GIRM
GIRM(
observation_space: gym.Space, action_space: gym.Space, device: str = 'cpu',
beta: float = 0.05, kappa: float = 2.5e-05, latent_dim: int = 128, lr: float = 0.001,
batch_size: int = 64, lambd: float = 0.5, lambd_recon: float = 1.0,
lambd_action: float = 1.0, kld_loss_beta: float = 1.0
)
Intrinsic Reward Driven Imitation Learning via Generative Model (GIRM). See paper: http://proceedings.mlr.press/v119/yu20d/yu20d.pdf
Args
- observation_space (Space) : The observation space of environment.
- action_space (Space) : The action space of environment.
- device (str) : Device (cpu, cuda, ...) on which the code should be run.
- beta (float) : The initial weighting coefficient of the intrinsic rewards.
- kappa (float) : The decay rate.
- latent_dim (int) : The dimension of encoding vectors.
- lr (float) : The learning rate.
- batch_size (int) : The batch size for update.
- lambd (float) : The weighting coefficient for combining actions.
- lambd_recon (float) : Weighting coefficient of the reconstruction loss.
- lambd_action (float) : Weighting coefficient of the action loss.

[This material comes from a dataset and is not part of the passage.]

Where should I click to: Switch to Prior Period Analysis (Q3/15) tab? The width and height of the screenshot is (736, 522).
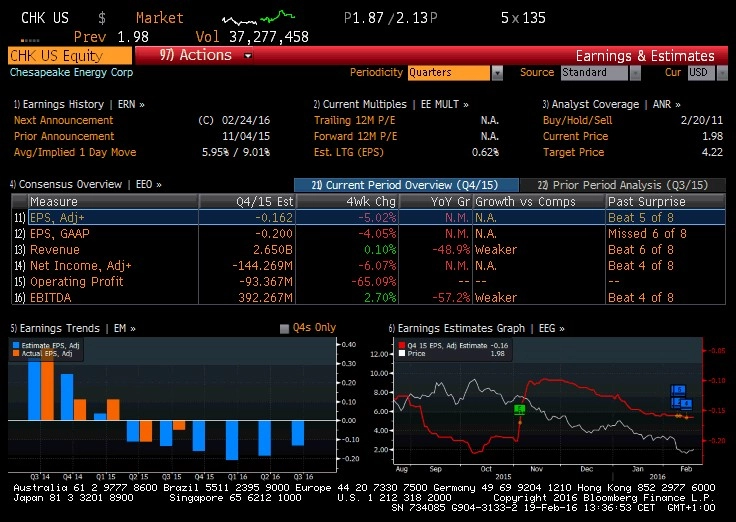[622, 185]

- kld_loss_beta (float) : Weighting coefficient of the divergence loss.
Returns
Instance of GIRM.
Methods:
.get_vae_loss
Compute the vae loss.
Args
- recon_x (th.Tensor) : Reconstructed x.
- x (th.Tensor) : Input x.
- mean (th.Tensor) : Sample mean.
- logvar (th.Tensor) : Log of the sample variance.
Returns
Loss values.
.compute_irs
Compute the intrinsic rewards for current samples.
Args
- samples (Dict) : The collected samples. A python dict like
{obs (n_steps, n_envs, obs_shape)
, actions (n_steps, n_envs, action_shape), rewards (n_steps, n_envs) , next_obs (n_steps, n_envs, *obs_shape) }. - step (int) : The global training step.
Returns
The intrinsic rewards.
.add
Add new samples to the intrinsic reward module.
.update
Update the intrinsic reward module if necessary.
Args
- samples : The collected samples. A python dict like
{obs (n_steps, n_envs, obs_shape)
, actions (n_steps, n_envs, action_shape), rewards (n_steps, n_envs) , next_obs (n_steps, n_envs, *obs_shape) }.
Returns
None